DATASET CONTENT –

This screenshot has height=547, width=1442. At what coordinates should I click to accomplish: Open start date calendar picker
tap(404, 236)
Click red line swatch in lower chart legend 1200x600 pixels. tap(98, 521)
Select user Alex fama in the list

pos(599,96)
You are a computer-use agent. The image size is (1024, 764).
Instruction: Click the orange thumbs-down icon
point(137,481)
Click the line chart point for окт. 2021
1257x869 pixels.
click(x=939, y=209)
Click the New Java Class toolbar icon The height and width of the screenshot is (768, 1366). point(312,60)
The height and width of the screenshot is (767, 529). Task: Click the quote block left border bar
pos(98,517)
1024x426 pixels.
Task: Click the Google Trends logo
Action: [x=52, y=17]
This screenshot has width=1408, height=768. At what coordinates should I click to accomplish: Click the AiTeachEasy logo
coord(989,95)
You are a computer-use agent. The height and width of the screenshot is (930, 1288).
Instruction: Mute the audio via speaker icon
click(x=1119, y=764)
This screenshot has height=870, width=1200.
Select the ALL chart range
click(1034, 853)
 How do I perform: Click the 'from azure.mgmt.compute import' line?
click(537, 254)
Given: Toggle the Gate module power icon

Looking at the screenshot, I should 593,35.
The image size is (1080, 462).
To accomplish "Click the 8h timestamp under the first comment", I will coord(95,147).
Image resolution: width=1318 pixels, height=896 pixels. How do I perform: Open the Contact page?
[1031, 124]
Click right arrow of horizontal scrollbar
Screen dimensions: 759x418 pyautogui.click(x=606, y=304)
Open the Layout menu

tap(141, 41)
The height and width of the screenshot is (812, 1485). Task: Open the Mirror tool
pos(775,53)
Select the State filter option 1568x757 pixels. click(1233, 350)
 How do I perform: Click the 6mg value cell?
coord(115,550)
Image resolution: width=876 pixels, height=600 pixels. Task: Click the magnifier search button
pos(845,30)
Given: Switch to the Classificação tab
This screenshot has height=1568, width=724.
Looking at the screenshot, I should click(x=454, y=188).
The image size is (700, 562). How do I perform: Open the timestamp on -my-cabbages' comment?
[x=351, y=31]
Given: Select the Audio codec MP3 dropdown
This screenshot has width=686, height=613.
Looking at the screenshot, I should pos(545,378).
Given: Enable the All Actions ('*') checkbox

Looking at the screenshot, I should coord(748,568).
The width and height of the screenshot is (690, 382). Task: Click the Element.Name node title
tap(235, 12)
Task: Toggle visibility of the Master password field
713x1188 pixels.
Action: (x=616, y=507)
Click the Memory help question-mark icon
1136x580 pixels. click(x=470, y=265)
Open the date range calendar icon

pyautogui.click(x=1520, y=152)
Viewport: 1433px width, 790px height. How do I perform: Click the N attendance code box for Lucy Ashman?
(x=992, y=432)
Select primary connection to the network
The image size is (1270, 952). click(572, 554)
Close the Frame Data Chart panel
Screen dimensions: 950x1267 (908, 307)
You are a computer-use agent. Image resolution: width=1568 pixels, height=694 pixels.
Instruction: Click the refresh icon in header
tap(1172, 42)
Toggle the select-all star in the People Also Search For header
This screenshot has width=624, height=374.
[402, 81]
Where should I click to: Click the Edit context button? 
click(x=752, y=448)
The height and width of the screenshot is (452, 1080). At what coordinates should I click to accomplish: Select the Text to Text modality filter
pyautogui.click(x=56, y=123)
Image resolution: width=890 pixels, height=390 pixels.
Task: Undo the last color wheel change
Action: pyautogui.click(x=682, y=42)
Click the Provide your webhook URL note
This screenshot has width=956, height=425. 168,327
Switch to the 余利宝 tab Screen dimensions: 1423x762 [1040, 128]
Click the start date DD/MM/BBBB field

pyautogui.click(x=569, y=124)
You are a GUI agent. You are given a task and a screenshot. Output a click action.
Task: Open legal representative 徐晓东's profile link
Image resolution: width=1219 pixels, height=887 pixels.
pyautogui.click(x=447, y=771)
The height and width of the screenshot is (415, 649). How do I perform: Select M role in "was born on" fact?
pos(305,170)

TASK – Word for word, restate each line of the material.

RESULT –
This screenshot has height=547, width=1442. At what coordinates should I click to accomplish: Open start date calendar picker
tap(404, 236)
Click red line swatch in lower chart legend 1200x600 pixels. tap(98, 521)
Select user Alex fama in the list

pos(599,96)
You are a computer-use agent. The image size is (1024, 764).
Instruction: Click the orange thumbs-down icon
point(137,481)
Click the line chart point for окт. 2021
1257x869 pixels.
click(x=939, y=209)
Click the New Java Class toolbar icon The height and width of the screenshot is (768, 1366). point(312,60)
The height and width of the screenshot is (767, 529). Task: Click the quote block left border bar
pos(98,517)
1024x426 pixels.
Task: Click the Google Trends logo
Action: [x=52, y=17]
This screenshot has width=1408, height=768. At what coordinates should I click to accomplish: Click the AiTeachEasy logo
coord(989,95)
You are a computer-use agent. The height and width of the screenshot is (930, 1288).
Instruction: Mute the audio via speaker icon
click(x=1119, y=764)
This screenshot has height=870, width=1200.
Select the ALL chart range
click(1034, 853)
 How do I perform: Click the 'from azure.mgmt.compute import' line?
click(537, 254)
Given: Toggle the Gate module power icon

Looking at the screenshot, I should 593,35.
The image size is (1080, 462).
To accomplish "Click the 8h timestamp under the first comment", I will coord(95,147).
Image resolution: width=1318 pixels, height=896 pixels. How do I perform: Open the Contact page?
[1031, 124]
Click right arrow of horizontal scrollbar
Screen dimensions: 759x418 pyautogui.click(x=606, y=304)
Open the Layout menu

tap(141, 41)
The height and width of the screenshot is (812, 1485). Task: Open the Mirror tool
pos(775,53)
Select the State filter option 1568x757 pixels. click(1233, 350)
 How do I perform: Click the 6mg value cell?
coord(115,550)
Image resolution: width=876 pixels, height=600 pixels. Task: Click the magnifier search button
pos(845,30)
Given: Switch to the Classificação tab
This screenshot has height=1568, width=724.
Looking at the screenshot, I should click(x=454, y=188).
The image size is (700, 562). How do I perform: Open the timestamp on -my-cabbages' comment?
[x=351, y=31]
Given: Select the Audio codec MP3 dropdown
This screenshot has width=686, height=613.
Looking at the screenshot, I should pos(545,378).
Given: Enable the All Actions ('*') checkbox

Looking at the screenshot, I should coord(748,568).
The width and height of the screenshot is (690, 382). Task: Click the Element.Name node title
tap(235, 12)
Task: Toggle visibility of the Master password field
713x1188 pixels.
Action: (x=616, y=507)
Click the Memory help question-mark icon
1136x580 pixels. click(x=470, y=265)
Open the date range calendar icon

pyautogui.click(x=1520, y=152)
Viewport: 1433px width, 790px height. How do I perform: Click the N attendance code box for Lucy Ashman?
(x=992, y=432)
Select primary connection to the network
The image size is (1270, 952). click(572, 554)
Close the Frame Data Chart panel
Screen dimensions: 950x1267 (908, 307)
You are a computer-use agent. Image resolution: width=1568 pixels, height=694 pixels.
Instruction: Click the refresh icon in header
tap(1172, 42)
Toggle the select-all star in the People Also Search For header
This screenshot has width=624, height=374.
[402, 81]
Where should I click to: Click the Edit context button? 
click(x=752, y=448)
The height and width of the screenshot is (452, 1080). At what coordinates should I click to accomplish: Select the Text to Text modality filter
pyautogui.click(x=56, y=123)
Image resolution: width=890 pixels, height=390 pixels.
Task: Undo the last color wheel change
Action: pyautogui.click(x=682, y=42)
Click the Provide your webhook URL note
This screenshot has width=956, height=425. 168,327
Switch to the 余利宝 tab Screen dimensions: 1423x762 [1040, 128]
Click the start date DD/MM/BBBB field

pyautogui.click(x=569, y=124)
You are a GUI agent. You are given a task and a screenshot. Output a click action.
Task: Open legal representative 徐晓东's profile link
Image resolution: width=1219 pixels, height=887 pixels.
pyautogui.click(x=447, y=771)
The height and width of the screenshot is (415, 649). How do I perform: Select M role in "was born on" fact?
pos(305,170)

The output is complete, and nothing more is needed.